Finding the Tangent Vector of a Space Curve at a Given Point

[roam]

Homework Statement

Here's a worked problem, I can't understand how they have evaluated T at the given point (in part c):

[PLAIN]http://img31.imageshack.us/img31/3725/97856984.gif

The Attempt at a Solution

I just substituted $$(0,1, \pi/2)$$ into r'(s) but

$$\frac{1}{\sqrt{2}} cos \left(\frac{1}{\sqrt{2}}\right) = \frac{1}{\sqrt{2}} \neq 0$$

$$\frac{1}{\sqrt{2}}. -sin \left(\frac{0}{\sqrt{2}}\right) = 0 \neq \frac{-1}{\sqrt{2}}$$

Why is it that I'm not getting the right answer? Is there something else I need to do here?

 

[lanedance]

to susbtitute into r'(s) you need to find s at that point

 

[roam]

to susbtitute into r'(s) you need to find s at that point

Okay, but still it doesn't work:

Since $$s= \sqrt{2}$$ , so at point 0 for example s=0. Then

$$\frac{1}{\sqrt{2}} . -sin \left( \frac{0}{\sqrt{2}} \right)=0$$

You see, it should equal zero. But how did they get "$$-\frac{1}{\sqrt{2}}$$"??

 

[HallsofIvy]

Homework Statement

Here's a worked problem, I can't understand how they have evaluated T at the given point (in part c):

[PLAIN]http://img31.imageshack.us/img31/3725/97856984.gif

The Attempt at a Solution

I just substituted $$(0,1, \pi/2)$$ into r'(s) but

$$\frac{1}{\sqrt{2}} cos \left(\frac{1}{\sqrt{2}}\right) = \frac{1}{\sqrt{2}} \neq 0$$

$$\frac{1}{\sqrt{2}}. -sin \left(\frac{0}{\sqrt{2}}\right) = 0 \neq \frac{-1}{\sqrt{2}}$$

Why is it that I'm not getting the right answer? Is there something else I need to do here?

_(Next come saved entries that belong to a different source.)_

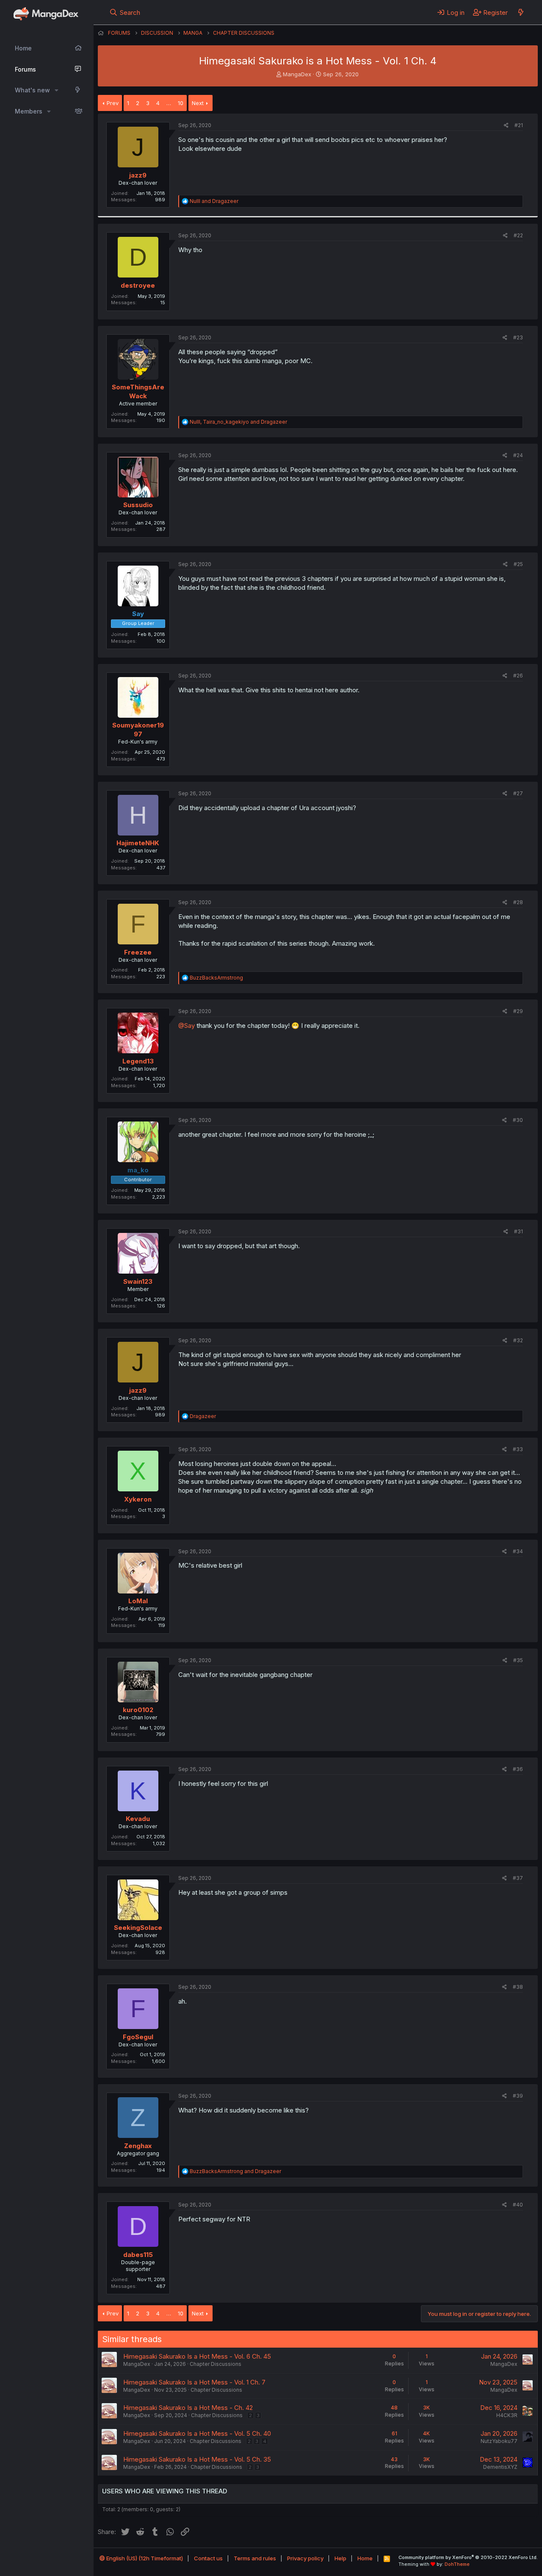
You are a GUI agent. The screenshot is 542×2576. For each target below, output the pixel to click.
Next (198, 103)
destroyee (138, 285)
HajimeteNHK (137, 843)
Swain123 (137, 1281)
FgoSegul (138, 2037)
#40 (518, 2204)
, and (238, 422)
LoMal (138, 1601)
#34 (518, 1551)
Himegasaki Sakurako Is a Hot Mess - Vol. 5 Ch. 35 (197, 2459)
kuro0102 (138, 1710)
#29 (518, 1011)
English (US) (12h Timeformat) (144, 2558)
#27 (518, 793)
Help (340, 2558)
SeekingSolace (138, 1928)
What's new (32, 90)
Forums (25, 69)
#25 (518, 564)
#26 (518, 675)
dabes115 (138, 2255)
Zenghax (138, 2146)
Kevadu (138, 1819)
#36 (518, 1769)
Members (28, 111)
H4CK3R (506, 2415)
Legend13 (138, 1061)
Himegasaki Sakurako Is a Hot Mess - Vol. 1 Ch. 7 (194, 2382)
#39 (518, 2096)
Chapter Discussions (215, 2364)
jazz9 (138, 175)
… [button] (168, 103)
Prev (113, 103)
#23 (518, 337)
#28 (518, 902)
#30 (518, 1120)
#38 (518, 1987)
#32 (518, 1340)
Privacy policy (305, 2558)
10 (180, 103)
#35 (518, 1660)
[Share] (506, 125)
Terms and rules (255, 2558)
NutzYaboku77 (499, 2441)
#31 (518, 1231)
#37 (518, 1878)
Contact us (208, 2558)
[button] (56, 90)
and (214, 201)
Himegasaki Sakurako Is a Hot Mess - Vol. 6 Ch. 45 (197, 2356)
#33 (518, 1449)
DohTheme (457, 2564)
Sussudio (138, 505)
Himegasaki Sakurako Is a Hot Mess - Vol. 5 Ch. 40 (197, 2433)
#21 (518, 125)
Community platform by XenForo (468, 2557)
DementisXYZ (500, 2467)
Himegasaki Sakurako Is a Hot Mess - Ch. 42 (188, 2408)
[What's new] (520, 12)
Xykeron (138, 1499)
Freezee (138, 952)
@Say (186, 1026)
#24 (518, 455)
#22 (518, 235)
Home (23, 48)
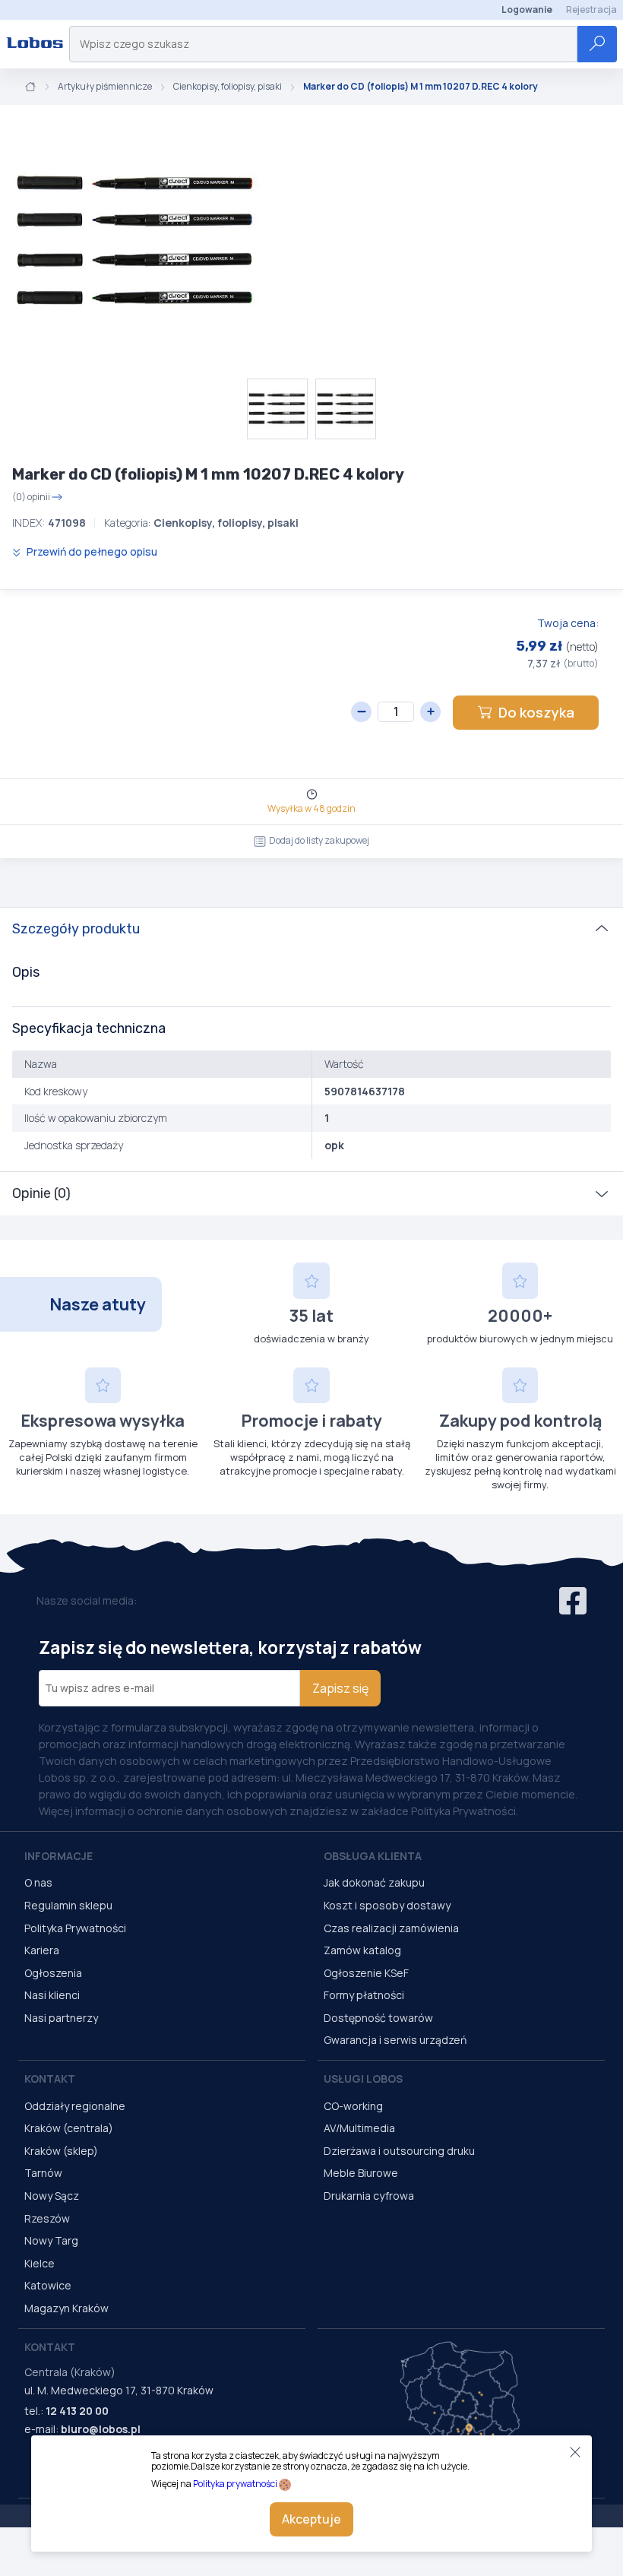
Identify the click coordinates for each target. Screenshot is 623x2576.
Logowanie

"at $(0, 1, \pi/2)$" does NOT mean s= 0! It is referring to
$$r(t)= \begin{pmatrix}cos(t)\\ sin(t) \\ t\end{pmatrix}$$
so t= [/itex]\pi/2[/itex].

 

[roam]

"at $(0, 1, \pi/2)$" does NOT mean s= 0! It is referring to
$$r(t)= \begin{pmatrix}cos(t)\\ sin(t) \\ t\end{pmatrix}$$
so t= [/itex]\pi/2[/itex].

How did you get $$t=\frac{\pi}{2}$$ out of that? Because by substituting these values into r(t) I got

$$r(t)= \begin{pmatrix}cos(0)\\ sin(1) \\ \pi/2\end{pmatrix} = \begin{pmatrix}1\\ 0.84 \\ \pi/2\end{pmatrix}$$

And even if I set $$t=\frac{\pi}{2}$$ (therefore $$s= \frac{\pi}{\sqrt{2}}$$) in r'(s), I still don't end up with $$-1/\sqrt{2}$$ in the first row like they have! :(

 

[Deadleg]

You should get that,
$$-\sin\left(\frac{\pi/\sqrt{2}}{\sqrt{2}}\right) = -\sin(\pi/2) = -1$$.

t = pi/2 comes from r(t) = (0, 1, pi/2) = (cos t, sin t, t) and looking at the last entry.